TEXT SEGMENT Start Marker

They never did find out what brought on the condition—perhaps it had always been there, dormant, waiting for something to coax it to the surface. Regardless of the cause, the horrible incident had at least one good result: I was determined to live the rest of my life to the fullest.
Stop Putting It Off
It was difficult to come to terms with what had happened to me. It’s still difficult looking back. I started to develop severe anxiety, because all I could think about was what if it happened again and how afraid I was of dying. I started to have incredibly vivid nightmares of lying in a casket with my children distraught in the background. I blamed myself for being so reckless with my health. Things had to change, and that had to be sooner than later.
I quit my stressful job a few months after coming out of the hospital. It was time for me to pursue my dreams and stop putting it all off until tomorrow. I had an ample amount of savings and decided I would do what made me happy from then on out.
I wanted to be a writer, a dream I’d had since childhood, and decided to start my own publication, BioGamer Girl. I had five degrees before I was 30, but not one of them was in writing. I had always let everyone else tell me what I should do, and this was the first time I was taking the reins in my own life.
I didn’t have a lot of support when I started. I freelanced for any publication that would have me and started to slowly build my writing experience. I’d decided to write about video games and movies, since those had always been a big part of my and my children’s lives. I wanted to do something we could enjoy as a family.
Today it has been over six years since I started my journey to a happier and more fulfilling life. My publication took off, and I’ve traveled the world to places like Germany, Spain and Poland to write about video games. I even had the opportunity to write for top industry publications like Fangoria, The Escapist, Geek and Sundry and Blumhouse.
My children and I even got to be in some blockbuster movies and television shows while making creations for our very own production company. We have attended red carpet events and been invited to parties with celebrities I never thought I would meet. When I was 32, I marked the last item off my bucket list, then had to make an entirely new one! I never thought I would live to complete my first list, much less make a new one.

TEXT SEGMENT End Marker
GIVEN INFORMATION Start Marker

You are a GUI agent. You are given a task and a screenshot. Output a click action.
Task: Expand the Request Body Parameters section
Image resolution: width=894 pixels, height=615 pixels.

GIVEN INFORMATION End Marker
GIVEN INFORMATION Start Marker

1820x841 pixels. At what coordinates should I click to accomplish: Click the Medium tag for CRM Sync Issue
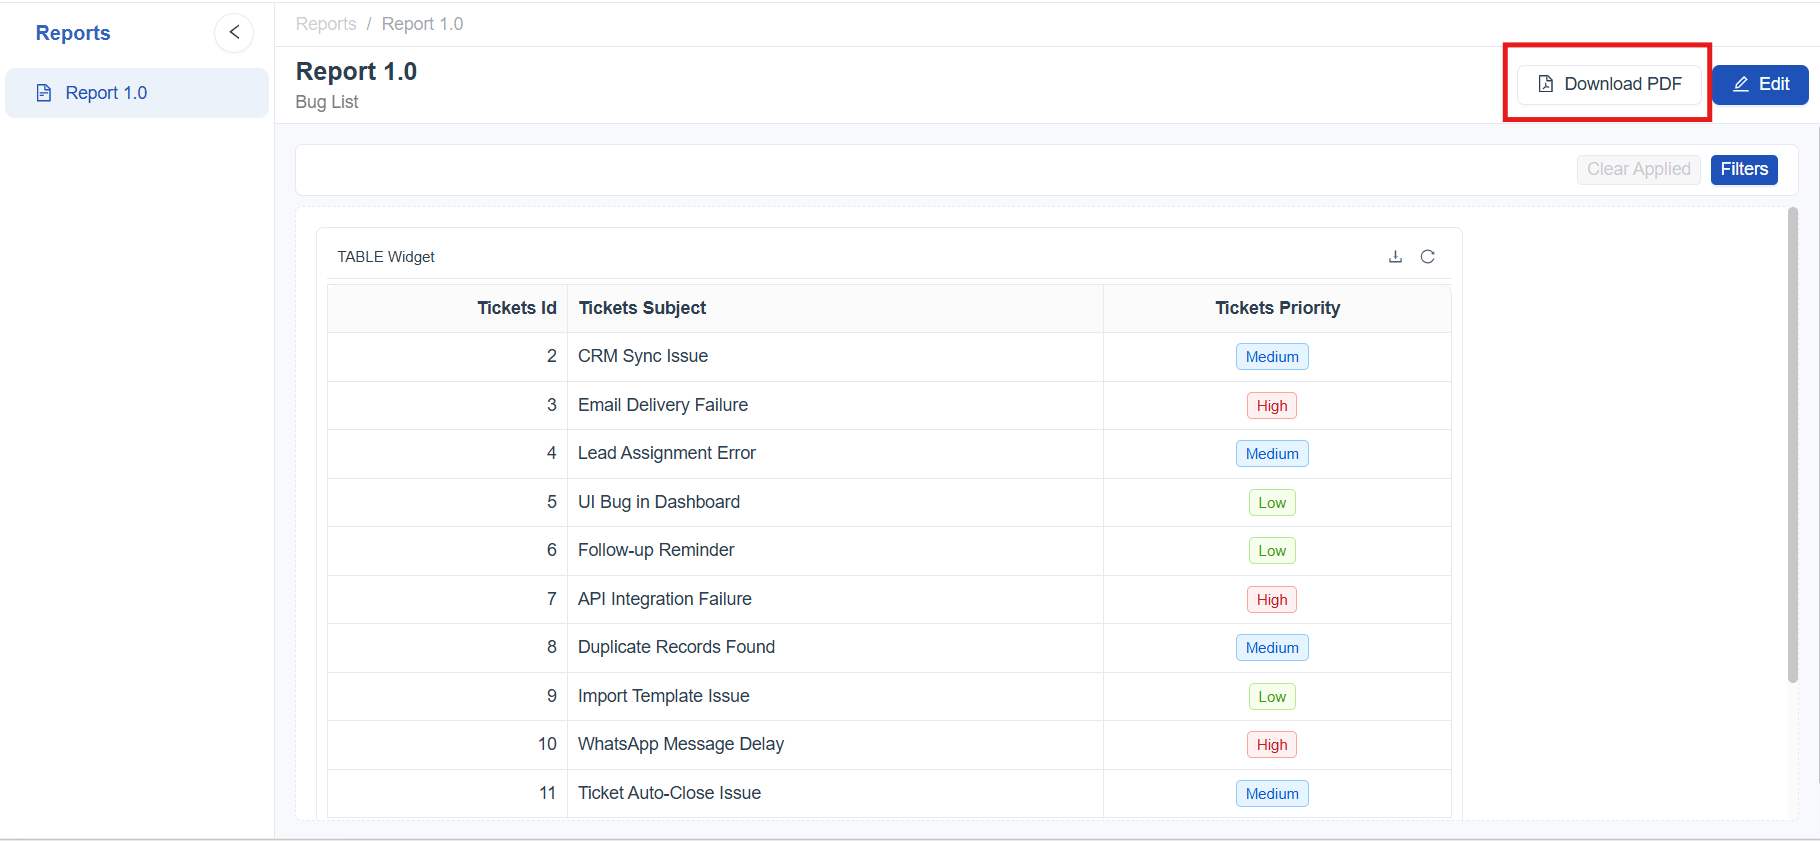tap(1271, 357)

GIVEN INFORMATION End Marker

TASK ITEM A: In the recovery essay, what did the writer name the publication she started?
TASK ITEM B: Return the passage of the recovery essay starting with "I wanted to be" and going on through "my own life.".
TASK ITEM C: Take the recovery essay further, picking up after its final sentence.
The lines play no part in this work.

WRITTEN RESPONSE A: BioGamer Girl

WRITTEN RESPONSE B:
I wanted to be a writer, a dream I’d had since childhood, and decided to start my own publication, BioGamer Girl. I had five degrees before I was 30, but not one of them was in writing. I had always let everyone else tell me what I should do, and this was the first time I was taking the reins in my own life.

WRITTEN RESPONSE C:
Today Is All We Have
The last two years I have pursued a career in marketing and PR, with my first job in the field being for Curse, Inc., a multimedia and technology company for gamers based in Huntsville, AL. Last November I decided to venture out of video games a bit and make more of a difference in the lives of people who had endured what I had.
I’d seen an opening for a position at Excellance, Inc., a well-known maker of ambulances and emergency vehicles. The company was paving the way for a new kind of ambulance that could actually treat patients suspected of having a stroke while on scene. I was impressed by the technological advances in the mobile stroke industry and thought it was a company I could make a real difference at. I knew if we could get the word out about these lifesaving units, there would be fewer people who’d endure the pain and suffering I did.
I am now 34, and it has been over seven years since I had a stroke. I often tell people my story, and many can’t believe that happened to me. If you look at me today, there are no exterior signs of what I endured, but the memories and internal scars are still present.
Having a stroke ended up being the best thing to ever happen to me, because it showed me how fragile life really is and all I was taking for granted. That experience woke me up and put me on the road to a more fulfilling life—one I never dreamed I could have. I hope my story can help others realize their true potential and make them stop procrastinating in their own lives. Don’t put off your happiness for another day, because sometimes today is all we have.